» **Page excerpt**:
* START *
We proceeded to establish the repeatability and reproducibility of the quantification method in which the concentration of the Irgafos P-168 recovered using the HPLC-MS method would be measured. For this, a calibration curve was generated with known amounts of concentrations between 0 and 5000 ppm. To carry out this calibration and guarantee its reliability, seven different samples were analyzed for five days by the same analyst. The tests were also carried out with five various analysts, each analyzing seven samples in different concentrations, as shown in Table 1. The maximum relative standard deviations for repeatability and reproducibility were 3% and 4.4%, respectively, and their respective maximum errors were 4.2% and 2.6%.

The acceptance value for validating the calibration of the deviation obtained with respect to the expected values was less than 15% [62]; in addition, an ANOVA was applied using the Fisher grouping method, with which it was possible to establish that the difference in the measurements was not significant. The reliability of the process was established with a confidence of 95%, and a significance value of α = 0.05 was established. Figure 2 shows the confidence intervals, comparing pairs of data columns for the same analyst (Figure 5a) and for different analysts (Figure 5b). These are the repeatability and reproducibility. The semi-continuous line perpendicular to all intervals indicates the position of zero in a break. When this semi-continuous line intersects with any of the intervals, it indicates that zero belongs to the gap, showing that there are no appreciable differences between the data pairs being examined. Therefore, it is concluded that there are no significant differences. Consequently, the method is repeatable and reproducible.
* END *
» **Provided data**:
* START *
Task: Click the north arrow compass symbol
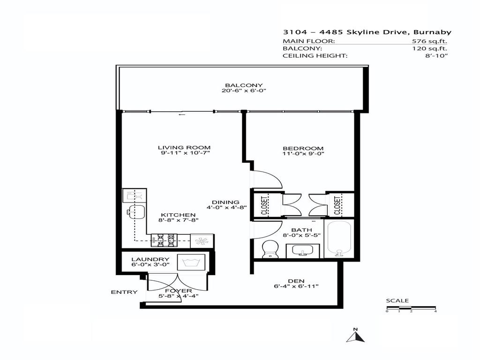355,335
* END *
» **Task list**:
a – Answer these questions from the Irgafos P-168 passage:
(i) What concentration range did the calibration curve cover?
(ii) What were the maximum relative standard deviations for repeatability and for reproducibility?
(iii) What significance value was established?
b – Carry on the Irgafos P-168 passage, starting after its last sentence.
The material above stands apart from the Irgafos P-168 passage.

» **Task results**:
a –
(i) Between 0 and 5000 ppm.
(ii) 3% for repeatability and 4.4% for reproducibility.
(iii) α = 0.05.

b –
3.2. SPE of Standards with Acetonitrile

The values for the variables studied in the extraction are presented in Table 2. Here (Table 2), the maximum errors for repeatability and reproducibility were 4.8 % and 5.3 %, respectively, the maximum relative standard deviations of repeatability and reproducibility were 3.2 % and 2.5%, and the complete extractions were 96% and 98%.

Figure 6 shows the confidence intervals, comparing pairs of data columns for the same analyst (Figure 6a) and for different analysts (Figure 6b), i.e., the repeatability and reproducibility of the SPE. The significance of the difference for the intraday and interday data of the SPE was also analyzed using the Fisher method, with an p = 0.05 value and 95% confidence. Under the same analysis made in Section 3.1, Figure 6a,b, which show the repeatability and reproducibility of the standards extraction, respectively, show that there are no appreciable variances in the data.

3.3. Linearity Analysis for the Calibration Curve and SPE of Standards

Using Origin, the average interday and intraday data were plotted against theoretical concentrations for the calibration curve and SPE. Each underwent a linear regression to obtain the parameters of R² and the correlation coefficient (r). Figure 7a,b show the linear regressions for the calibration curve, in which intraday and interday values of 0.99966 and 0.99997 were obtained for R² and 0.99983 and 0.99999 were obtained for the correlation coefficient. Figure 7c,d provide the same information as the previous paragraphs for the SPE unemployment. Here, intraday and interday values of 0.99999 and 0.99985 for R2 and 0.99999 and 0.99993 for the correlation coefficient were obtained.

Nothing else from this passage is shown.